Menjawab Pertanyaan Warganet, Firman Syah Ali : Saya Memang Tidak Maju Pilkada, Tidak Lobi Partai
SURABAYA, CYBERJATIM.ID,- Tokoh Muda NU Firman Syah Ali yang beberapa bulan ini kerap disebut-sebut sebagai salah satu Bakal Calon Kepala Daerah di Pamekasan, Jember dan Surabaya, sampai hari terakhir pendaftaran tidak muncul juga di KPUD. Terkait hal tersebut, pria yang kerap disapa Kak Mamang ini angkat bicara di akun media sosialnya.
Kepada warganet yang mendukungnya, Firman Syah Ali menjawab, “terima kasih atas dukungannya, mohon maaf saya sejak awal memang tidak pernah maju Pilkada, begitupun tidak pernah mendaftar ke Partai Politik, juga tidak pernah melakukan pendekatan lainnya ataupun lobi-lobi. Kepada pengusaha saya juga tidak lobi. Kepada siapapun saya tidak lobi. Munculnya gerakan sosialisasi figur saya selama ini murni keinginan masyarakat” tulis tokoh olahraga Jawa Timur ini.
“Alasan saya tidak maju Pilkada 2024 adalah karena orang tua kurang merestui, sama kejadiannya dengan waktu Pilkada 2020. Bagi saya rekom orang tua jauh lebih penting daripada rekom partai politik, dan saya selama ini telah berjuang untuk mendapatkan rekom orang tua, namun sampai dengan saat ini belum juga dapat rekom. Orang tua saya ini kan sisa-sisa jaman kuno, beliau eman pada status PNS saya, tidak mau saya keluar dari PNS. Juga beliau sering dipengaruhi berita-berita di TV, banyak kepala daerah ditangkap KPK” lanjut tokoh organisasi petani ini.
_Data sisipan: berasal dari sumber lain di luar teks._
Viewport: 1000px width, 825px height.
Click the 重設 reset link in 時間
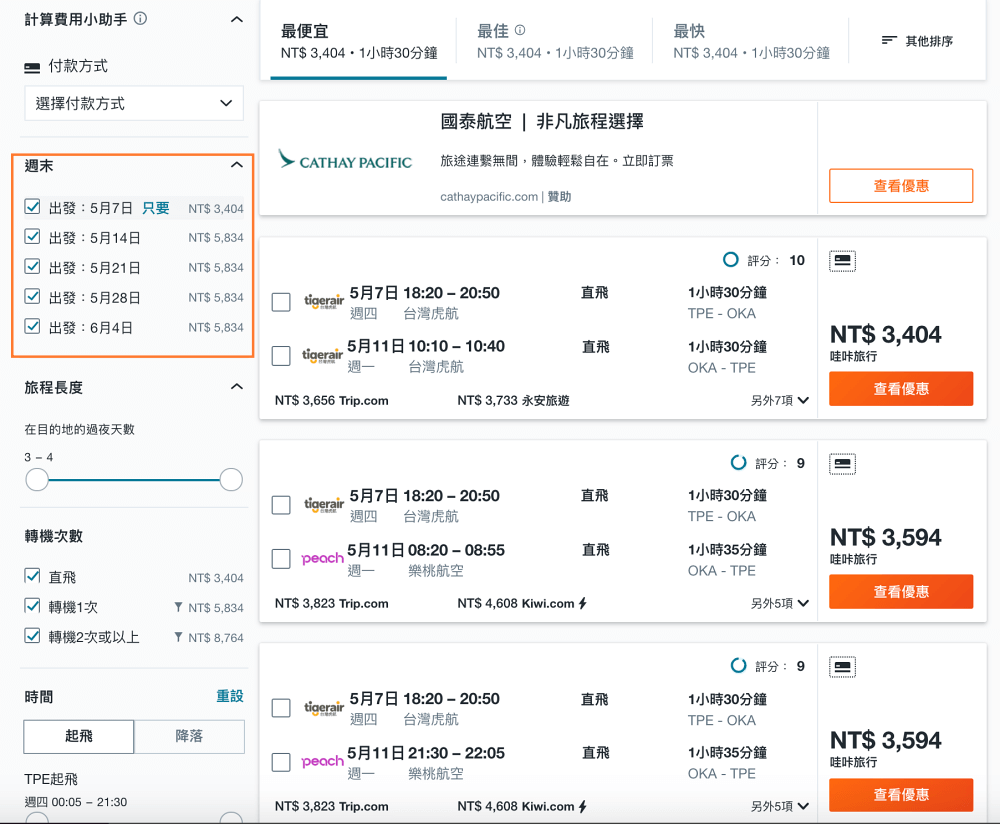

“Dalam perjalanan hidup, saya memang selalu mengutamakan dan mensakralkan dawuh orang tua. Contohnya dulu tahun 2000-2001 disuruh pulang dari Jakarta dan disuruh daftar CPNS di Madura, saya langsung nurut, padahal di Jakarta waktu itu sedang senang-senangnya sebagai aktivis” lanjut Ketua Karate ini.
Tidak lupa Firman Syah Ali Meminta Maaf kepada seluruh masyarakat yang mendukungnya.
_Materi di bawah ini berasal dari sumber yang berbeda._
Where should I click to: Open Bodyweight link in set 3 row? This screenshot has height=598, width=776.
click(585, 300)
“Kepada adik-adik media, LSM dan seluruh masyarakat yang telah mendukung saya, saya mohon maaf tahun ini telah mengecewakan. Jangan khawatir dua tahun lagi saya sudah bisa pensiun dini dari PNS, dan kita masih bisa berjumpa lima tahun lagi dalam suasana yang lebih direstui orang tua saya. Saya harap panjenengan semua tidak kecewa dan kita akan tetap berjuang bersama” pungkas Kabid Inotek BRIDA Jatim ini.